Wilberforce president to retire

Wilberforce University President Algeania Freeman is retiring less than two years after taking over at the financially struggling Greene County school.

Freeman came out of retirement in 2014 to help the university through the process of saving its accreditation with the Higher Learning Commission. Having accomplished that goal, the 67-year-old says she is looking forward to actual retirement and working with her charity foundation, she said.

“I was able to help the institution develop a strategic five-year plan,” she said, calling the turnaround at Wilberforce the highlight of her life.

“She came out of retirement to help us,” Board of Trustees chairman Mark Wilson said. “We will forever be grateful for that.”

Freeman leaves the nation’s oldest historically black private university in a good position to move forward, he said.

The school avoided losing its accreditation last year by putting into a place a five-year plan for improving enrollment and fiscal responsibility.

The commission was encouraged by steps the university had taken, including naming new board members with expertise in fundraising, including Wilson.

In 2014, shortly after Freeman was named the school’s 20th president, Wilberforce’s enrollment was around 350 students.

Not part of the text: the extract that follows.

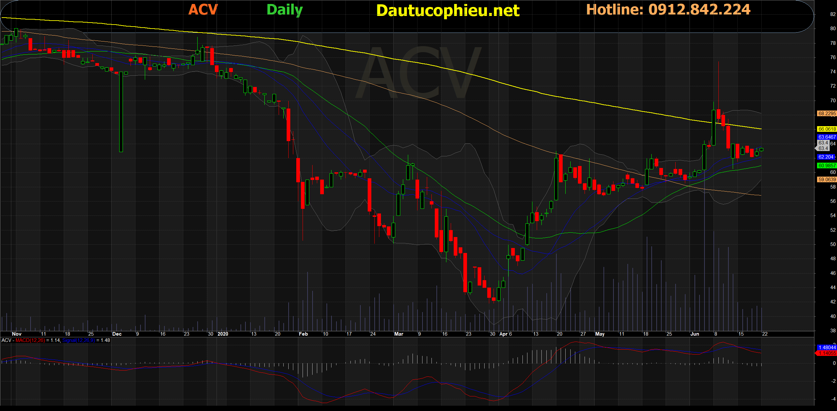Click the blue 62.204 price tag
Viewport: 837px width, 411px height.
(826, 157)
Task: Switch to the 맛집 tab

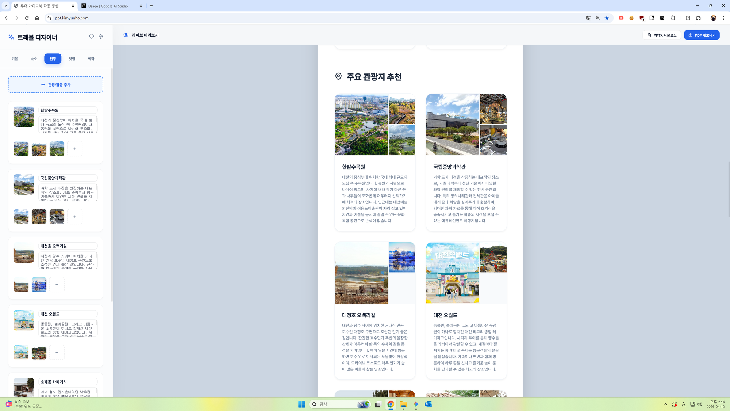Action: (x=72, y=59)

Leaders announced they would budget for fewer students while increasing recruitment efforts. In Freeman’s first year, enrollment more than doubled. This fall, the university expects to enroll 1,000 students. It already has 583 confirmed, which is about 100 ahead of last year’s pace, Freeman said.

School leaders also vowed in 2014 to establish new accounting checks while raising funds online and reconnecting with alumni, donors and churches.

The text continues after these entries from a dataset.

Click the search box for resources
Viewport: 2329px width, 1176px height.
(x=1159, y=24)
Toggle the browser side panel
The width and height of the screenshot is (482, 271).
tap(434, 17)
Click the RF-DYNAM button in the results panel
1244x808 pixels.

Freeman’s leadership helped put the university on the right path financially, said Provost and Vice President D.R. Buffinger.

“She’s given us the tools, she’s given us direction,” he said.

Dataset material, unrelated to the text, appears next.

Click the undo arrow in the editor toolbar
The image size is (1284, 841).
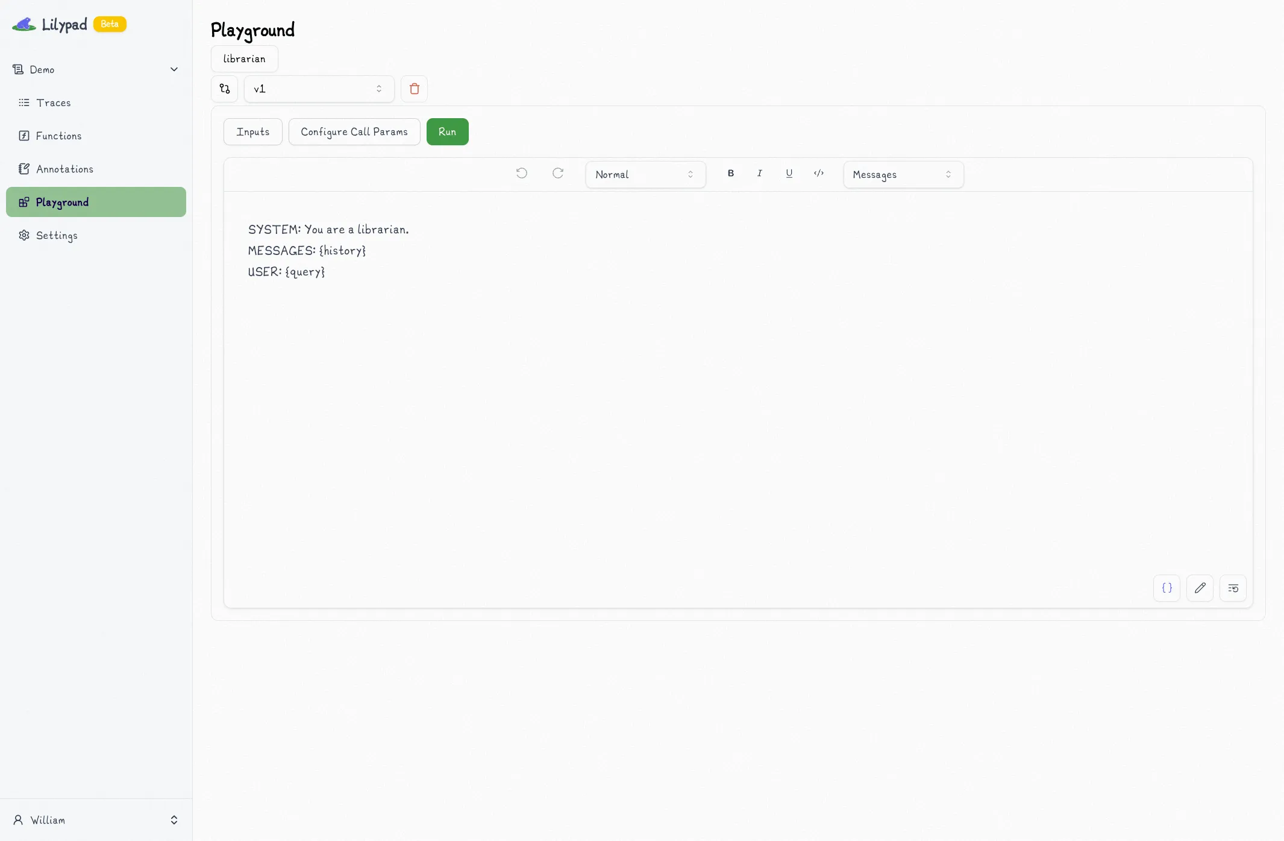[x=521, y=174]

The school is aggressively applying for grants and preparing well in advance for upcoming site visits from the accreditation commission, Buffinger said.

Like enrollment, fundraising has turned around during Freeman’s tenure, Wilson said, and the goal is to keep the positive momentum going.

Freeman said last fall the school was about halfway to a $7 million fundrasing goal, thanks in part to a $2 million gift from The African Methodist Episcopal Church — which the school has been affiliated with since 1863.

Wilson declined to offer specifics about the fundrasing campaign, but said the university is in a much better position to go after donations now that its accreditation is secure through 2020.

“I just feel like there are blue skies ahead in terms of raising money,” he said.

The university will seek a new president who has networking and fundraising connections, as well as a passion for student success and experience in academics, Wilson said.

There is no timeline to name a replacement and a search committee will look at both internal and external candidates, he said.

Freeman has no exact departure date and will aid in the search for a new president and transition, she said.

Buffinger said he couldn’t comment on any severance package Freeman will receive.